Follow the instructions for Installation and Usage. Please refer to References for further references and instructions for citing this work.
SConvTransform introduces two new operations to the Transform dialect. The first
one, called structured.sconv, is responsible for lowering a
linalg.conv_2d_nchw_fchw operation to an optimized loop nest. It works by
first invoking a Convolution Slicing Analysis (CSA) pass that takes in the
shape of the convolution as well as information about the target architecture
(i.e. cache size and latency) as well as microkernel size. The analysis produces
as output the number of tiles that fit inside each cache level as well as the
channel grouping factor. These scalars guide the tiling and packing that happens
next. In the first level of tiling the optimized program packs slices of the
input and filter tensors on the cache hierarchy. These tiles are then iterated
over as sub-tiles in the second tiling level and a GEMM operation is left inside
the body of the innermost loop represented as a linalg.generic operation.

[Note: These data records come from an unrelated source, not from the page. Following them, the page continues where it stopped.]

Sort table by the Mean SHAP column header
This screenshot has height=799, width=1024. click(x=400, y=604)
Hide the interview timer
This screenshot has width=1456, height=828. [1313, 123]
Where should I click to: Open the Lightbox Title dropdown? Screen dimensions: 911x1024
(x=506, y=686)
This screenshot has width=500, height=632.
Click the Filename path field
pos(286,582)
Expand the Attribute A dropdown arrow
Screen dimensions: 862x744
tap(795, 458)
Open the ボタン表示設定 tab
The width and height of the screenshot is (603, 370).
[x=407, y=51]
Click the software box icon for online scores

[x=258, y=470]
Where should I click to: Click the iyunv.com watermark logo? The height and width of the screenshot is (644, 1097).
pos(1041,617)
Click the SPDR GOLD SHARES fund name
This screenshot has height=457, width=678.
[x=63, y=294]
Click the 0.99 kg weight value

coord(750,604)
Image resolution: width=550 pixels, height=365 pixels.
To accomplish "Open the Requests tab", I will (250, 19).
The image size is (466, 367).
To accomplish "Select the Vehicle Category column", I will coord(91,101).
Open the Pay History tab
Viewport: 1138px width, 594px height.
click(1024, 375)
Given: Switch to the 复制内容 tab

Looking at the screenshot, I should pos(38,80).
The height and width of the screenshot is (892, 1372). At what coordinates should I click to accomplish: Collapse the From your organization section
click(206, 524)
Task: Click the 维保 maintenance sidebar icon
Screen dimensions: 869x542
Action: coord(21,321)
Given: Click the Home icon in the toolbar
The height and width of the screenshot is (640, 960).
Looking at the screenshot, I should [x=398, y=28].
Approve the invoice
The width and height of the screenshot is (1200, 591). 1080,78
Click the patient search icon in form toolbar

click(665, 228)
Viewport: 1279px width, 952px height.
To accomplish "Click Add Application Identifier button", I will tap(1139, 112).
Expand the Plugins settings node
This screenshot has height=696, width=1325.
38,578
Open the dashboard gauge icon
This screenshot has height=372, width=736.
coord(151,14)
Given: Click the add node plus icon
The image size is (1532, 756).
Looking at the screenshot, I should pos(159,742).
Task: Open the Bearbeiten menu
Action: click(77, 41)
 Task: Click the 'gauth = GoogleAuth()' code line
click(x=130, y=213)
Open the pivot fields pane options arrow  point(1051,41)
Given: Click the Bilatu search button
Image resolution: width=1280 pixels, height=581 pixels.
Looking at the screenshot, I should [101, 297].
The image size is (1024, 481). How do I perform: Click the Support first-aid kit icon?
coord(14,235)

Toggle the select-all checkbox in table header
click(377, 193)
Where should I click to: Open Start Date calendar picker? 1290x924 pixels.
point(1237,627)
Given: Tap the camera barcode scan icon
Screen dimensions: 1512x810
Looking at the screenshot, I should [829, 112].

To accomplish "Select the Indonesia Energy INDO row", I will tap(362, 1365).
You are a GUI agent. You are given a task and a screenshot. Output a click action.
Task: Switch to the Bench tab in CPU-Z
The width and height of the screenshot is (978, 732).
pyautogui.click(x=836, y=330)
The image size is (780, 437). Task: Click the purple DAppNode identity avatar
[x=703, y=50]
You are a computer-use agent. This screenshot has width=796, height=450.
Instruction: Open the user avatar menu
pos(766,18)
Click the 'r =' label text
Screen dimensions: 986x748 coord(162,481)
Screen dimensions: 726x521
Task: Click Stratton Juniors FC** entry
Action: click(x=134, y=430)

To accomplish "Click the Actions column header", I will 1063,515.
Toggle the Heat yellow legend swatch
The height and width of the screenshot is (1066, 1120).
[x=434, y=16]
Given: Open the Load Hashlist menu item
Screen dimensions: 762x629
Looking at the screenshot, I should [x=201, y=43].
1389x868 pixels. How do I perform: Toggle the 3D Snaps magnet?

After running the bufferization pass on this intermediate program, we can invoke
the second operation introduced by SConvTransform, called lower.to_blas, that
substitutes the generic microkernel by a call to an outer product GEMM
microkernel from the OpenBLAS library.
In order to compile SConv from source, you must first have an LLVM build ready with MLIR enabled. If you don't have one, follow the user-guide Building LLVM with CMake. After that, clone the SConvTransform repository and run the following commands inside the root directory:
export LLVM_BUILD_DIR="/path/to/llvm-project/build"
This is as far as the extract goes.